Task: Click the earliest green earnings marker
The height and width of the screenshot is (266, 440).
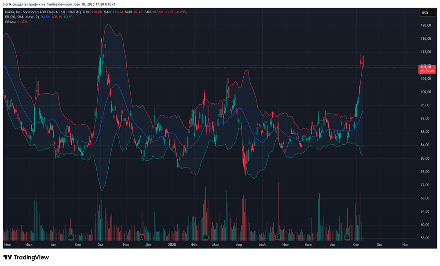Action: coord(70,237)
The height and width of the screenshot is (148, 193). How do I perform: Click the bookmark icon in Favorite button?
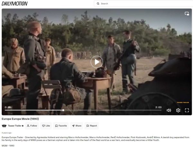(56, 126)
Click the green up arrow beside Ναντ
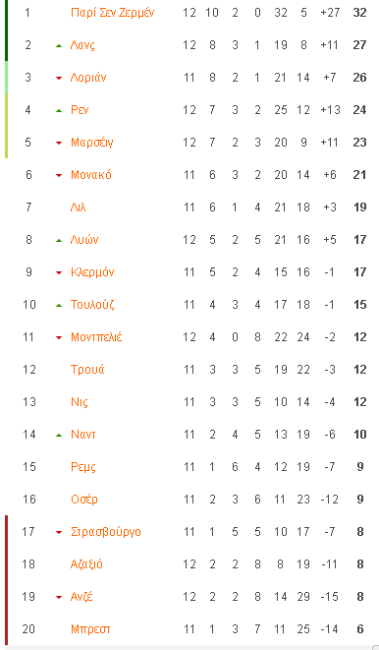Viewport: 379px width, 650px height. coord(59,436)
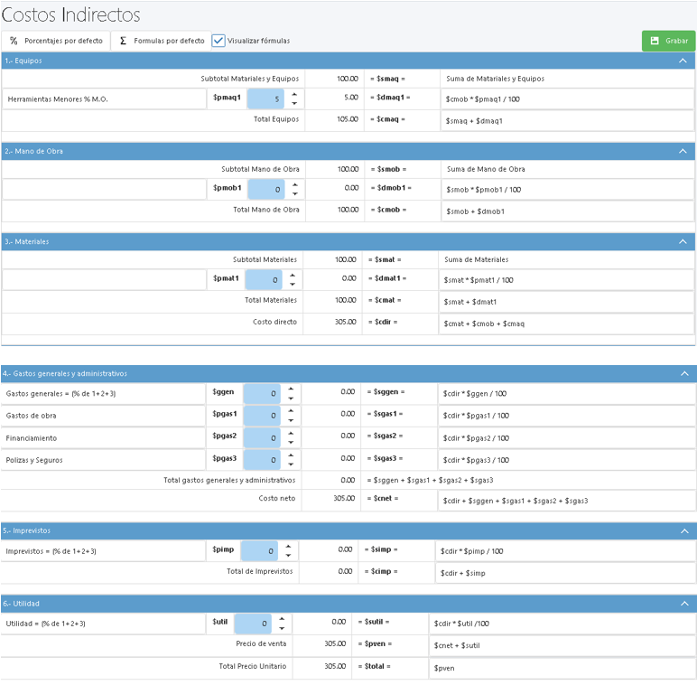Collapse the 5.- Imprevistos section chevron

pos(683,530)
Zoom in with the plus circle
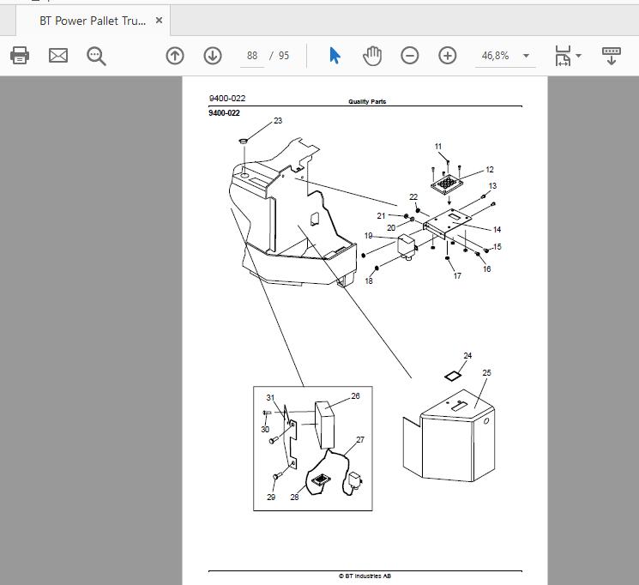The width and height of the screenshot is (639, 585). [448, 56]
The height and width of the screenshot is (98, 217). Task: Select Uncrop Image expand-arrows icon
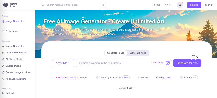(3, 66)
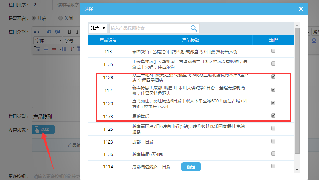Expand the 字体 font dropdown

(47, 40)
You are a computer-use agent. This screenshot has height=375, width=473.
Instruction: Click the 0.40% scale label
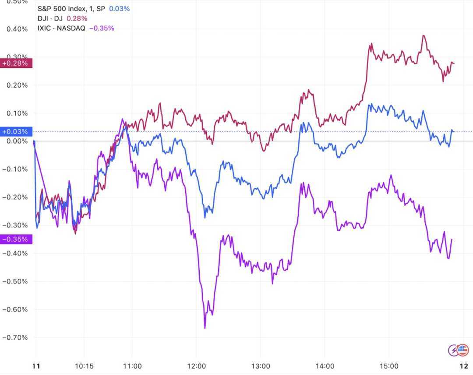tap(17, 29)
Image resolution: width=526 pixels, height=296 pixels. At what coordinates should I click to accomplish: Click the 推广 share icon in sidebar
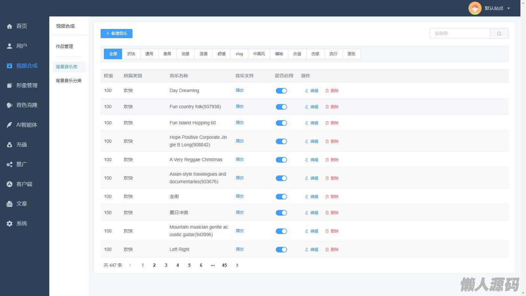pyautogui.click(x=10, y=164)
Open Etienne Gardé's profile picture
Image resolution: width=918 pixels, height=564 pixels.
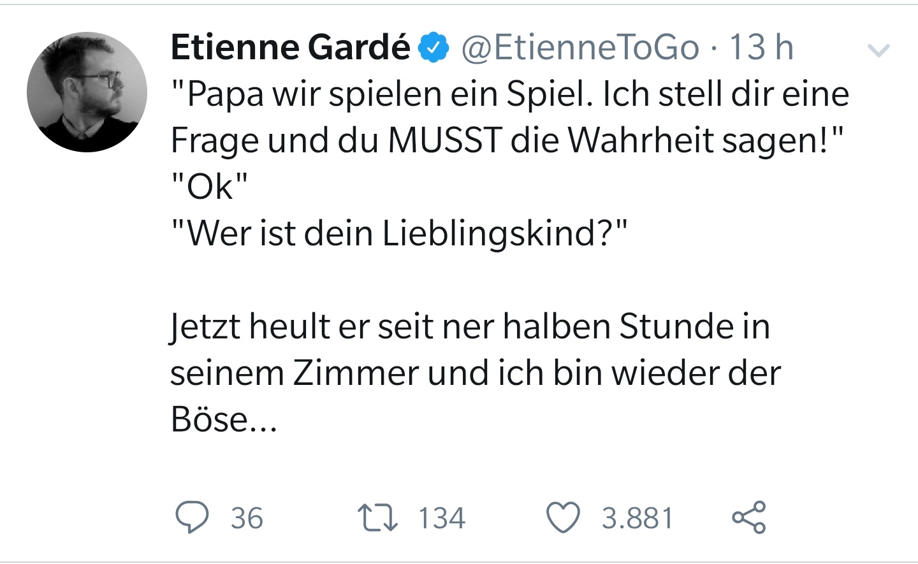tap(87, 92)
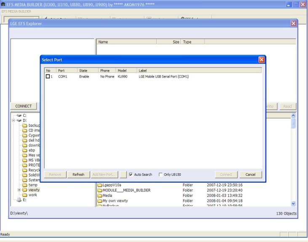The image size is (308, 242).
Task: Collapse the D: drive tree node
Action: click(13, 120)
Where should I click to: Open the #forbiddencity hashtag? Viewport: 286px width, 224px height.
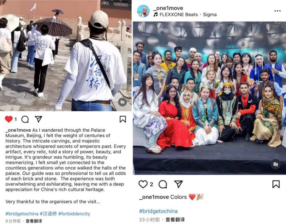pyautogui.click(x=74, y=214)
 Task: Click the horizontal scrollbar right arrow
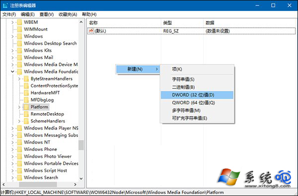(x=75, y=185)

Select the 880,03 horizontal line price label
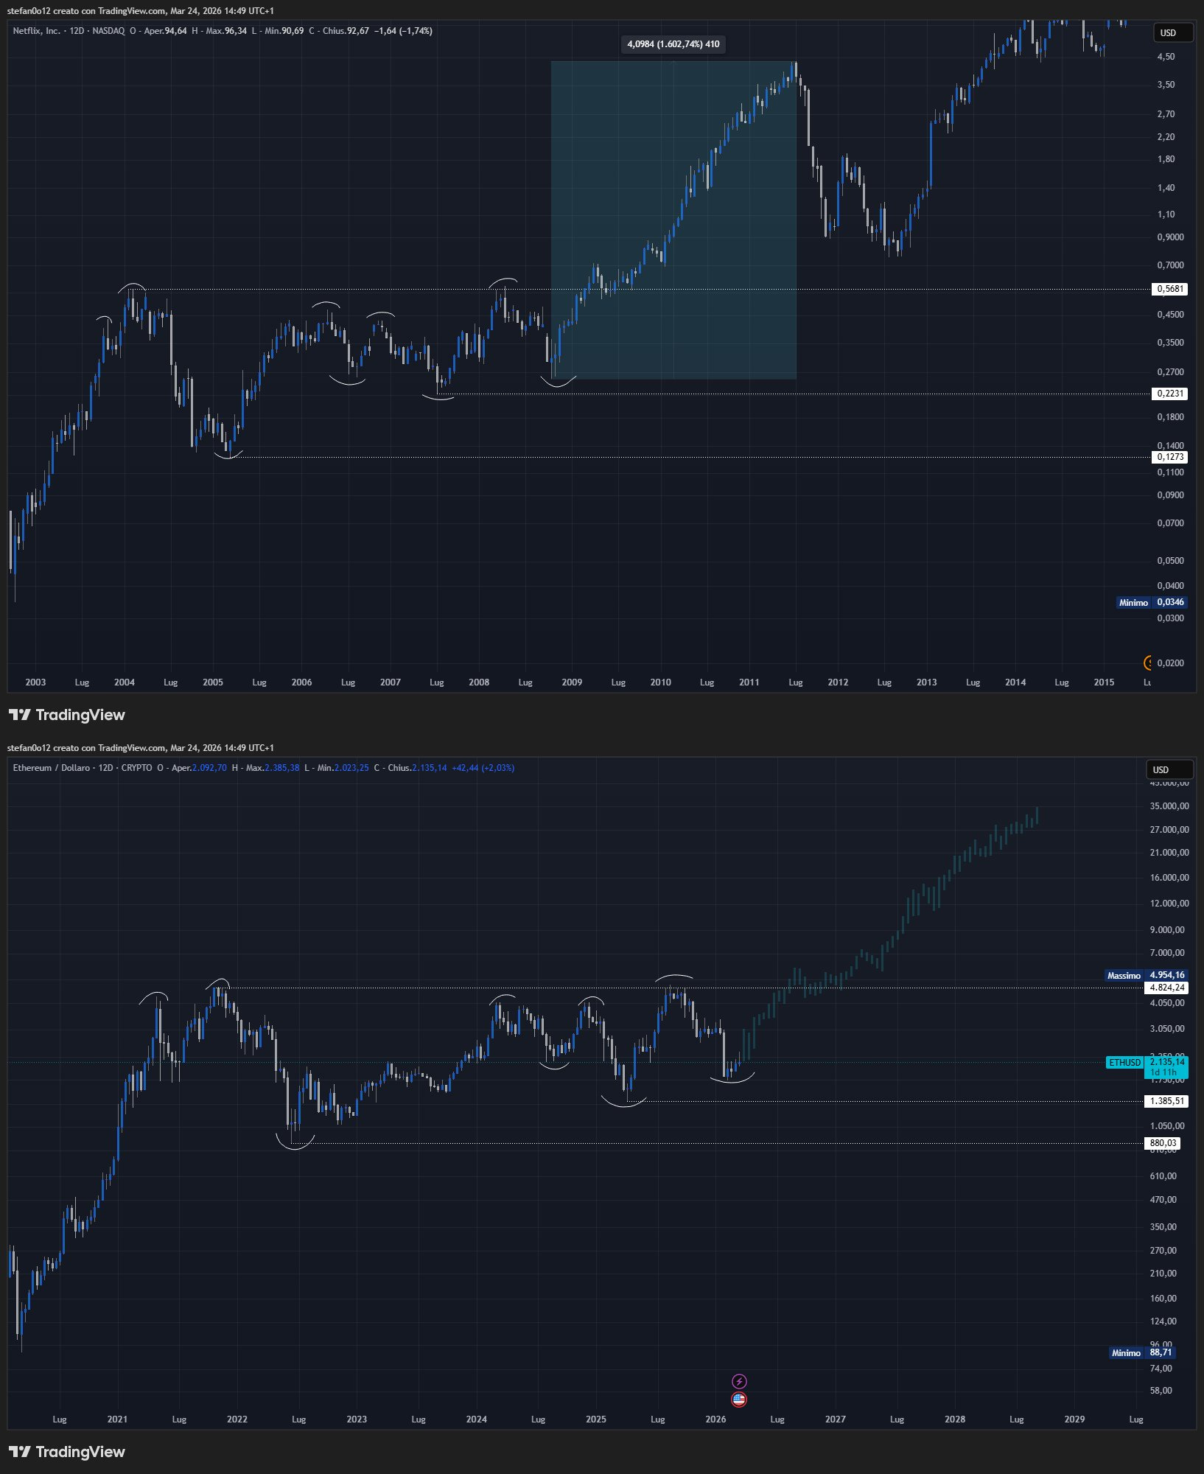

> _REQUIREMENT_:
Exactly as written, repeat the lines of the material above from the first through the line holding "Open Etienne Gardé's profile picture", with both ends in the copy and no pictures.

> _EXERCISE OUTPUT_:
Task: Click the earliest green earnings marker
The height and width of the screenshot is (266, 440).
Action: coord(70,237)
The height and width of the screenshot is (148, 193). How do I perform: Click the bookmark icon in Favorite button?
(56, 126)
Click the green up arrow beside Ναντ
Viewport: 379px width, 650px height. coord(59,436)
Collapse the 5.- Imprevistos section chevron

pos(683,530)
Zoom in with the plus circle
The width and height of the screenshot is (639, 585). [448, 56]
The height and width of the screenshot is (98, 217). Task: Select Uncrop Image expand-arrows icon
(3, 66)
Expand the 字体 font dropdown

(47, 40)
You are a computer-use agent. This screenshot has height=375, width=473.
Instruction: Click the 0.40% scale label
tap(17, 29)
Image resolution: width=526 pixels, height=296 pixels. At what coordinates should I click to accomplish: Click the 推广 share icon in sidebar
pyautogui.click(x=10, y=164)
Open Etienne Gardé's profile picture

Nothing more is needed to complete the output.